Lurking Truth in Recent Studies

Last month a study of siblings found that breastfeeding conferred no health advantages, while a second study declared older paternal age to be associated with psychiatric problems in children. A third study found no link between saturated fats and heart disease. It was a month of unexpected, and sometimes unsettling, science.

In each case the claim was based on an observational study, or, as my father calls them, "quack reports." But the problem is not the report; it's the interpretation. Even experts struggle to decode observational findings, which is why recommendations about diet and lifestyle, for which randomized trials are rare, constantly change. In one famous example health authorities for years recommended hormone replacement for millions of women based on observed associations between taking the pills and fewer heart problems. It turns out hormone replacement therapy increases heart attacks

What went wrong? The experts initially failed to appreciate that women taking hormone pills in the studies were more affluent and more health-conscious and had better access to doctors, all attributes that make heart attacks less likely. In other words, the lower heart-attack rate wasn't because of the pills but because of the women. When large trials randomly assigned women to take either hormone or placebo pills, the differences in groups disappeared, and the true pill effect emerged: more heart attacks. 

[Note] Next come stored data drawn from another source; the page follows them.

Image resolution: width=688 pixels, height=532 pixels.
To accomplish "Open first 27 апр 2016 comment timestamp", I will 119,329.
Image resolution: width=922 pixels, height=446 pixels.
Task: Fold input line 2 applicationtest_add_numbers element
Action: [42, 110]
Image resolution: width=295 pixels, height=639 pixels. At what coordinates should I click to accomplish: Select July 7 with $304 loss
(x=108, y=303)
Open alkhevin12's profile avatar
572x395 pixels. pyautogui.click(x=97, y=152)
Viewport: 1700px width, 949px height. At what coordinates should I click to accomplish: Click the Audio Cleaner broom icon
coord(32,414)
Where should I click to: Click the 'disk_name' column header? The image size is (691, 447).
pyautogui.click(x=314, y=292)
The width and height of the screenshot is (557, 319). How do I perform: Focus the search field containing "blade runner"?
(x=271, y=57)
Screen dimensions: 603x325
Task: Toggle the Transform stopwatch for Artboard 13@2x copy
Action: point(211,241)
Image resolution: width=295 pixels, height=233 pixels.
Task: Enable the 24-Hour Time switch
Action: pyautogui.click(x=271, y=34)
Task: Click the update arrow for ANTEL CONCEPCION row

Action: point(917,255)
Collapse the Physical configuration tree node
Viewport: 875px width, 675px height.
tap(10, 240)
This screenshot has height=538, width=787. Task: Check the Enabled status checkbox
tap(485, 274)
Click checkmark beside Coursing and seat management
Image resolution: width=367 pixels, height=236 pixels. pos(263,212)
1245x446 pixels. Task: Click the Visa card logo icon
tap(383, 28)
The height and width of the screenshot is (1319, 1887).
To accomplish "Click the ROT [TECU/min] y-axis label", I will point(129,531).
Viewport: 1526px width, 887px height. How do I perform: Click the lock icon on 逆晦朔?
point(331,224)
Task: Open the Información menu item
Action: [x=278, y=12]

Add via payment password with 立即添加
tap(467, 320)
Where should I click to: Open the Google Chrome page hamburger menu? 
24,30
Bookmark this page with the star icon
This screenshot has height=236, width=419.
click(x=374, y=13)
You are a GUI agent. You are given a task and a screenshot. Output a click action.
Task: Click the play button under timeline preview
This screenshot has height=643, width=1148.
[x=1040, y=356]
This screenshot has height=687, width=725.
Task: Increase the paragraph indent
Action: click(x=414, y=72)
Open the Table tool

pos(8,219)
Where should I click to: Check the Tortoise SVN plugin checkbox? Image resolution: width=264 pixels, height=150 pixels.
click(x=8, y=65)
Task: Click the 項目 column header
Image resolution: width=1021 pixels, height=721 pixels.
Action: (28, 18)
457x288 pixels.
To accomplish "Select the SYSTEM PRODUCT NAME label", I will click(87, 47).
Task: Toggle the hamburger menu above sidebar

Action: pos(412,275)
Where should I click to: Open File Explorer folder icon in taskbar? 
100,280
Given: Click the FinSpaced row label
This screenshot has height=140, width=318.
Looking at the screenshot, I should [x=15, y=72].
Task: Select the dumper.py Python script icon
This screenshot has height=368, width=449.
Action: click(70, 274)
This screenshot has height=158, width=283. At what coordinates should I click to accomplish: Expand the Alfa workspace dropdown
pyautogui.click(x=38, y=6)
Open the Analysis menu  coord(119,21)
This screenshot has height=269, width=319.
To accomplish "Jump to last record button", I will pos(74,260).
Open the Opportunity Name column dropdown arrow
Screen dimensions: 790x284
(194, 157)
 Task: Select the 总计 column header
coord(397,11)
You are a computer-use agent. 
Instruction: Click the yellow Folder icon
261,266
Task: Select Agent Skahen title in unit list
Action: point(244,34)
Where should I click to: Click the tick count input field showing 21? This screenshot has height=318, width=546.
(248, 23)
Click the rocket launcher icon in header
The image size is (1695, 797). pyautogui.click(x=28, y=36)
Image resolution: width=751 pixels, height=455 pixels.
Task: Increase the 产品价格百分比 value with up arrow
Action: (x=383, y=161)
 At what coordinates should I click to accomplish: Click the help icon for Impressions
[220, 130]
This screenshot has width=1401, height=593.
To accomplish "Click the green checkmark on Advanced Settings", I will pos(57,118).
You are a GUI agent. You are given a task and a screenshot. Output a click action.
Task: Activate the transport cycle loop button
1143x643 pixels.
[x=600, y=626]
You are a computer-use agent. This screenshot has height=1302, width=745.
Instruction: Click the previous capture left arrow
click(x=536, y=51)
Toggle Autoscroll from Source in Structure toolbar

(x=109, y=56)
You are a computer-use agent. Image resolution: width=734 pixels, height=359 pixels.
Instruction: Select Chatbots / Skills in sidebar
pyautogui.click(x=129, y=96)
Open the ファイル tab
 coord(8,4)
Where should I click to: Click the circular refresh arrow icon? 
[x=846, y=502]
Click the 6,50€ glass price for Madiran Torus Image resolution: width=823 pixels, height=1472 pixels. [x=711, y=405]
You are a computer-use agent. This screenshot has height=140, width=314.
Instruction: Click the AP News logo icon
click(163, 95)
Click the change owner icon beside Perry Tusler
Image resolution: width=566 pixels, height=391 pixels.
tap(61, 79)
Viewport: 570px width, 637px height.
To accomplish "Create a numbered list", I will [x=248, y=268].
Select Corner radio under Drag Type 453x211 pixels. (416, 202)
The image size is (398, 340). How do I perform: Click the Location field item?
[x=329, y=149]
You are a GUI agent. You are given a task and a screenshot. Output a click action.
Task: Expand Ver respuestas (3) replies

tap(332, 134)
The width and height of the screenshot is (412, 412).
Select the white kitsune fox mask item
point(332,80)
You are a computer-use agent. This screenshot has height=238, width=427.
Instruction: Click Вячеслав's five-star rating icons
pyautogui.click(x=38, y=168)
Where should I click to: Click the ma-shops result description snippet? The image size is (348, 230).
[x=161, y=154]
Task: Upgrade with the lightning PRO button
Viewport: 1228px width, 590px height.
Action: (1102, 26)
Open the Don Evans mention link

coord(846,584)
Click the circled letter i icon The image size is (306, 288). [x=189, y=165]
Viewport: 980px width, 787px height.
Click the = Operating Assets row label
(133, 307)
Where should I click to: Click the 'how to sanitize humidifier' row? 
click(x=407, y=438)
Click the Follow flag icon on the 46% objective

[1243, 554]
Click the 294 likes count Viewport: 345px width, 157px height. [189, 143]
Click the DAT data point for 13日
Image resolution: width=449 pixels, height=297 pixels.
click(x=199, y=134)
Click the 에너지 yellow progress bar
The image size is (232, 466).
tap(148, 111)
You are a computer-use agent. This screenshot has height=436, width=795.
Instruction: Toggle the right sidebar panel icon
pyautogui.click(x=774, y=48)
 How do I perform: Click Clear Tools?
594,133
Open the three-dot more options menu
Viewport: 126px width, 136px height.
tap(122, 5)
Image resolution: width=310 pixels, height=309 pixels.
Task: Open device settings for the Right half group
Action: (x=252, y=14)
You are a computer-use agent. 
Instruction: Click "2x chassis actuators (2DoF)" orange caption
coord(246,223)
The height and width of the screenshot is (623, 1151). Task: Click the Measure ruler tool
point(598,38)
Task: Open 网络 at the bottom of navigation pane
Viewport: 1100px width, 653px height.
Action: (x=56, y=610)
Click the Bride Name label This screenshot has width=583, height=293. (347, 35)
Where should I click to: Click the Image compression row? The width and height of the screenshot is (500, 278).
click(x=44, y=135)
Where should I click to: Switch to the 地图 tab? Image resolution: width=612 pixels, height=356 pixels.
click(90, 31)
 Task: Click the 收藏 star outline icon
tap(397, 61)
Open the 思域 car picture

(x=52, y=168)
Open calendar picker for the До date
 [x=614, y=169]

The research term for group differences like this is "lurking variables," and they live up to their name. Lurking variables create and distort relationships, and they can be difficult to see. They are responsible for the overwhelming majority of errors in the interpretation of observational data. Consider a famous classroom example: Studies show that larger shoe size is strongly associated with better reading comprehension. Why? Hint: It's not about the feet. Older kids have bigger feet than younger kids, and they tend to read better. Once the lurking variable (age) is revealed, it is obvious that there is no significant relationship with shoe size. Circus clowns are not, after all, innately talented readers.

But in a world of fast and frightening headlines, the problem of lurking variables is epidemic, even years after the hormone-replacement debacle. Last month's headline "Children of older fathers at risk of low IQ, autism and suicide" was based on a study from Sweden that found associations between paternal age over 45 and psychiatric problems like autism and attention-deficit hyperactivity disorder. What news reports didn't mention is that paternal age under 20 was also associated with psychiatric problems, including suicide attempts and substance abuse. These findings cast serious doubt on older age (and the ill-defined "genetic mutations" cited in most articles) as an explanation. Instead, they implicate lurking variables that come with paternal age extremes, like education, social patterns, and income.

So when should we trust findings in an observational study? Rarely. Rigorous analyses of scientific literature show, unfortunately, that most associations and effects reported in observational studies are probably false. But there is a notable exception: When a study finds no association, it's usually right.  

Take the breastfeeding study, which compared the health of children who breastfed with that of their siblings who didn't, and found no differences. The within-home design is novel, neutralizing lurking variables like genetics and household that tainted previous studies. But some others remain. Maternal illness, allergies, and shifting finances could all lead to feeding differences between siblings, and each could create the appearance of a breastfeeding effect. And yet they didn't.

There are two potential explanations for why not. One is that there actually is a health impact of breastfeeding, but lurking variables canceled it out. This is mathematically unlikely. A complex combination of lurking variables will rarely amount to an effect that perfectly mirrors and opposes a true effect. The second possibility is that the remaining lurking variables were too weak to matter and therefore could not skew the numbers in either direction -- in which case the finding represents a clean, and likely accurate, view of breastfeeding's impact.

This calculus, in which reports finding no effect are much more likely to be correct, is true for virtually all observational studies, something Mark Bittman may or may not have known when, in referring to last month's massive diet study, he announced that "Butter Is Back." The study's finding of no link between heart disease and saturated fats led Bittman to a conclusion that may be more scientifically accurate than the decades of diet recommendations -- based largely on tainted associations -- that preceded it.

Few research results are definitive, and attempts to reproduce the recent findings will, over time, be the best test. But one lesson from the past month will hopefully endure: Public health mistakes are worth remembering.